People who may have chosen a different career path in life - learning different life skills - and for whom chasing youg criminals down the street is not a desirable or even viable option.

So it seems to me that introducing a system of 'fast-tracking' candidates in certain situations is a good thing - in principle - because it will shake things up and encourage people from different backgrounds and experience to join the police service.

But the opponents of change want to keep things as they are - thank you very much - which means that you've got to start at the bottom - and slowly work your way up.

Thus ensuring, as far as possible, that those who eventually get to the top are properly 'schooled' - that they become 'one of us' rather than 'one of them'.

To help illustrate the panic amongst the police establishment here a quote from the recently elected Police and Crime Commissioner for Gwent - Ian Johnson - who was a former chief superintendent until he retired in 2010.

“The idea of parachuting someone with no policing experience into a senior officer post is at best ill-conceived meddling, and at worst could lead to the public and police officers being put at more risk of harm.

“I’m not overstating things when I say that someone joining the service as a superintendent is actually dicing with death; it shows a complete lack of understanding by the Government of what superintendents do. To think that someone could join as a superintendent, which is an operationally critical role, without policing experience and have responsibility for investigating murders, rapes and serious incidents defies logic.”

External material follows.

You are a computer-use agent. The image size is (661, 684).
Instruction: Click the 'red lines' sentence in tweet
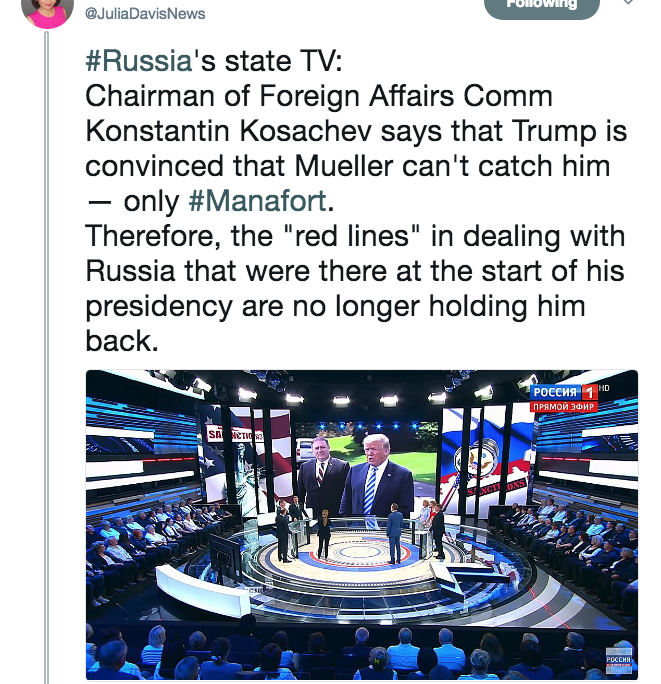coord(355,288)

Now this 'dicing with death' language seems outrageous to me - but it is often used by people who fear what they regard as outside prying eyes - and who say that things will go to the dogs, if we mere amateurs don't just agree to 'leave it to the professionals'. 

I remeber when I was a Member of the General Teaching Council for Scotland (GTCS) - the professional and regulatory body for all teachers in Scotland.

At one point we were discussing the arrangements for appointing a new Chief Executive when - in what was clearly a pre-planned move - a number of members proposed that one of the essential criteria for the post should be that candidates must have several years experience as a head teacher.

Now I nearly died laughing at what I regarded as a deeply cynical ploy to rule out - at a stroke - a whole raft of eminently well qualified, experienced people.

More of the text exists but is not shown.